Mijn broer is al eens aan de orde geweest op mn blog. Hoewel het momenteel redelijk gaat met hem, heeft hij ook andere tijden gekend. Hij is zo'n beetje verslaafd aan alles waar je verslaafd aan kunt raken, en wel sinds hij een jaar of 20 was.
Een jaar of 12 geleden was hij (weer eens) dakloos. Wij (dit gezin) woonden in Zoetermeer toen. Hij was helemaal uit Utrecht gekomen, en verwachtte een warm onthaal, eten en natuurlijk iets te stelen. Dat was de dag voor Kerst. Daar stond hij voor de deur, in vodden, broodmager, uitgeteerd, met de bekende blik in zn ogen die ik al zo vaak gezien had.

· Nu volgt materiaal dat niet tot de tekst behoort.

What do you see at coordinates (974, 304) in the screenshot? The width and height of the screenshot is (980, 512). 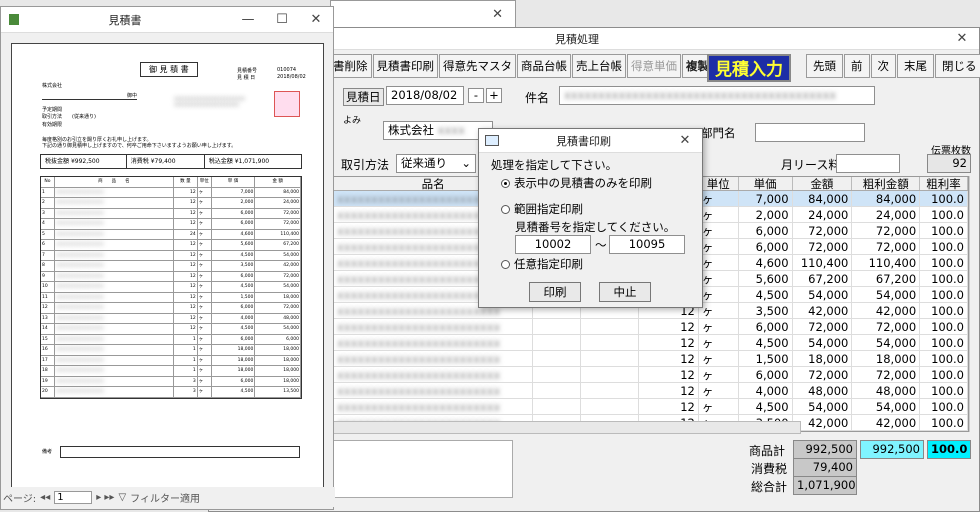 I see `grid-scrollbar` at bounding box center [974, 304].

Ik zal eerst iets vertellen over junks. Junks zijn maar gedeeltelijk menselijk. Ze hebben maar een doel: aan het spul komen. Daar wordt alles aan opgeoffert, familie, vrienden, zichzelf. Ze denken van shot tot shot en de rest is bijzaak. Hard ? Nee realiteit. Na zoveel jaren, zoveel ellende van zo dichtbij mee te hebben gemaakt weet ik inmiddels waar ik over praat. Ze zijn een bodemloze put, een zwart gat dat alles opslokt, en waar niets uit terugkomt. En zolang je het zwarte gat blijft voeden wordt het sterker. Totdat het niet meer gevoed wordt, en de persoon ofwel sterft, ofwel zichzelf helpt. Wij kunnen die mensen niet helpen, niets dringt tot ze door. Ze moeten zelf een breekpunt bereiken en daar kunnen ze alleen zelf, en dan nog alleen met hulp van professionals iets mee doen. Tot die tijd wordt goedheid geabsorbeert en omgezet in slechtheid, liefde misbruikt.
Ik zie hem staan, bibberend van de kou in zijn te dunne kleren. Maar ik laat hem niet binnen. Ik weet dat als ik heb binnenlaat, hij mij zal gebruiken, leegzuigen tot er ook bij mij niets meer te halen valt. En niet alleen mij, maar m'n gezin ook. Ik kan en zal dat niet toestaan, mijn eerste verantwoording ligt bij mijn gezin, niet bij hem. Ik houd mezelf voor dat dit mijn broer niet is, maar slechts iets wat er op lijkt. Ik zeg hem weg te gaan, en voeg er aan toe dat ik de politie zal waarschuwen als hij niet onmiddelijk verdwijnt. Binnenin me breekt er iets. Het is mn broer die ik in de kerstnacht de toegang tot m'n huis ontzeg. Terug in de woonkamer ben ik kapot, aan stukken gereten door tegenstrijdige gevoelens. Mijn vrouw troost me, liefdevol en begrijpend, maar ik begrijp het zelf maar gedeeltelijk.
Korte tijd later hoor ik dat hij in een afkickcentrum zit. Nog twee jaar later, als hij weer afgekicked is en we weer contact hebben geeft hij me groot gelijk. Door hem weg te sturen gaf ik een signaal af dat het tijd was voor een ommekeer, een signaal dat wél doordrong.
Feit blijft dat zo'n confrontatie iets afschuwelijks is. En hoewel de historie me gelijk geeft blijft de vraag hangen: Wat, als dat het laatste was wat we van hem vernomen hadden? Hoe had mijn mooie gelijk er dan uitgezien? Had ik dat mezelf ooit kunnen vergeven? Ik ben blij dat ik die vraag niet heb hoeven beantwoorden.